The next euro whammy? Now it’s time to assist Portugal. Bring out your Microcurrency, Germany. But don’t spend it all at one place.


“The alternative currency is not some gimmicky fundraiser. It may look a little like Monopoly money, but the chiemgauer is real. One chiemgauer equals one euro. It’s been around for eight years, almost as long as the euro, the common currency now used by 16 of the 27 EU members.”

Live a little!

If you want to. But you don’t want to, so you won’t. Despite a falling inflation rate and all the coaxing from the outside you want, Germans “can’t get over their stingy ways and fiscal paranoia to boost spending” (they don’t seem to mind if everybody else out there does the spending for them though).

“Germany seems to be preparing instead to further cut back on spending. Unlike most Americans, Germans pay their credit card bills in full at the end of every month. Only 39% own their own houses or apartments, compared with two-thirds of Britons and Americans. Only about 10% of Germans invest in the stock market, compared with half of all Americans.

Last year, Germany expanded public spending meant to stimulate growth, but at the same time it imposed a constitutional requirement to bring the deficit down to below 0.35% of GDP by 2016, a goal critics describe as unrealistic and unnecessary.

All of this contributes to the impression, shared by Germans themselves, that a strong strain of frugality shapes the national psyche.”

From one hell hole to the next

Wow. This is going to help Obama a lot.

After long, real long, way long deliberation, Germany has finally decided to magnanoumously accept two (2) infamous inmates from the infamous US-American Guantanamo Bay detention camp. They’re going to get locked up here in the infamous German hell hole of Rhineland-Palatinate, however. But still.

Or at least one of them is going to get locked up there, I should say. The other guy gets to go to Hamburg – for a hell hole of a good time.

Luckily for the inamates, they don’t speak any German and have no idea what or where they’re headed to – not just yet.

“It took so long because we had to conduct our investigation responsibly.”

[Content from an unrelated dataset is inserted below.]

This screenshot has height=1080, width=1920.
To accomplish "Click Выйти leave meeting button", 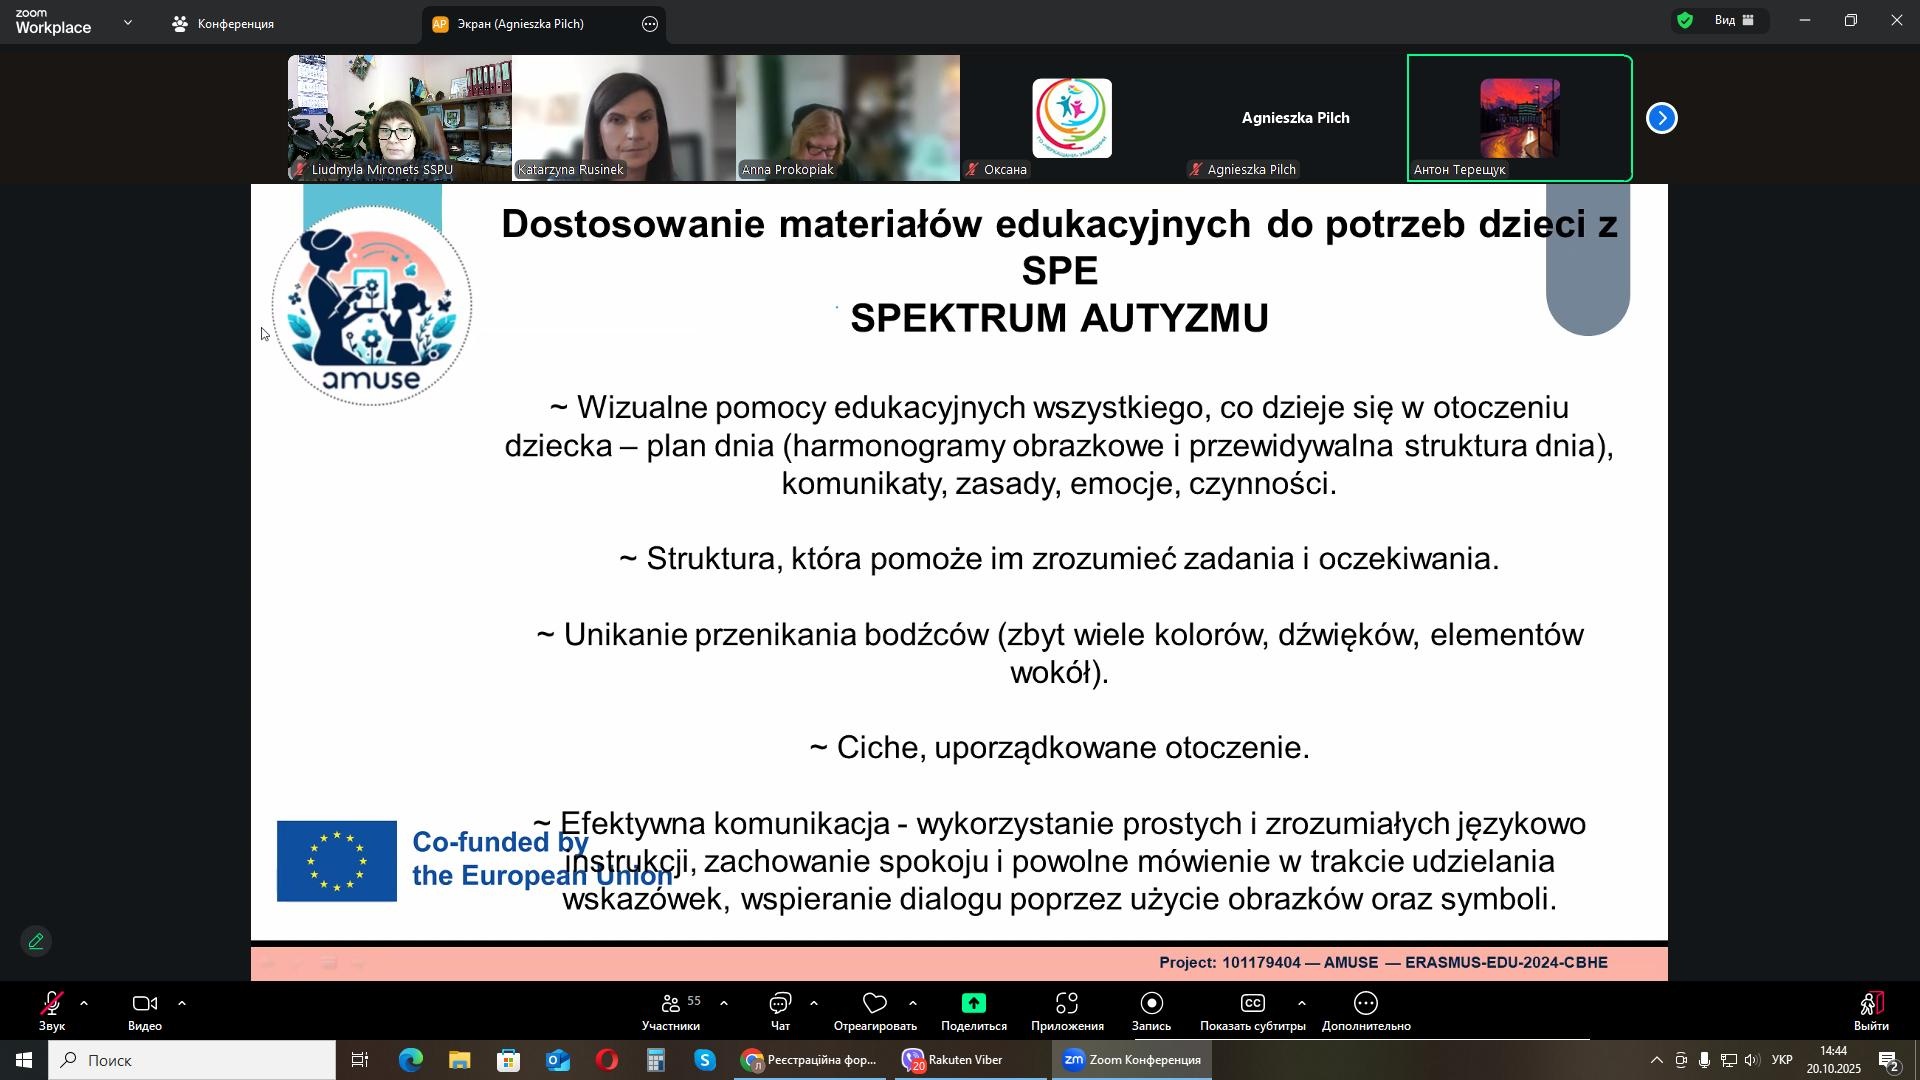I will click(1871, 1010).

Oh, another German crocodile

You know, like this one.

Or this one.

Or maybe this one here.

Don’t ask. Germans are always finding crocodiles in their rivers and lakes that aren’t actually there. It’s just what they do. You know, an annual ritual kind of thing. Usually in the summer. When it’s hot. Kinda like it is now.

Daraufhin machte sich die Polizei mit dem Boot auf die Suche nach den Echsen. Ohne Ergebnis.

Change has come to Germany

Not yet.

According to a Swiss study entitled “Germany Report 2035”, if the demographically challenged German nation does not modernize it’s act real pronto – raising the retirement age, letting in more immigrants, putting more women to work and increasing the number of hours worked each week – the country’s average annual growth rate will only reach an anemic 1 percent over the coming 25 years.

So hey, the change that’s about to happen here is going to start spinning everybody’s heads, right? Right.

Besides, this is a Swiss report. 

Die Zahl der Arbeitsfähigen sinkt um mehr als acht Millionen.

Another reason to like Germany’s national team

(And they haven’t even beat Argentina yet) German neo-Nazis don’t like them.

For neo-Nazis it is next to impossible to back a team that includes players with names like Boateng, Özil or Podolski. This German national team is the most ethnically diverse ever, celebrated widely as finally being representative of the wider German society. But to the far right, a squad where 11 of the 23 have migrant backgrounds is no longer really German.

“The black-red-gold flag that attaches itself to the Federal Republic of Germany is not the flag of the German nation! Whoever proudly waves that flag is supporting the exact opposite of what is really German and national.”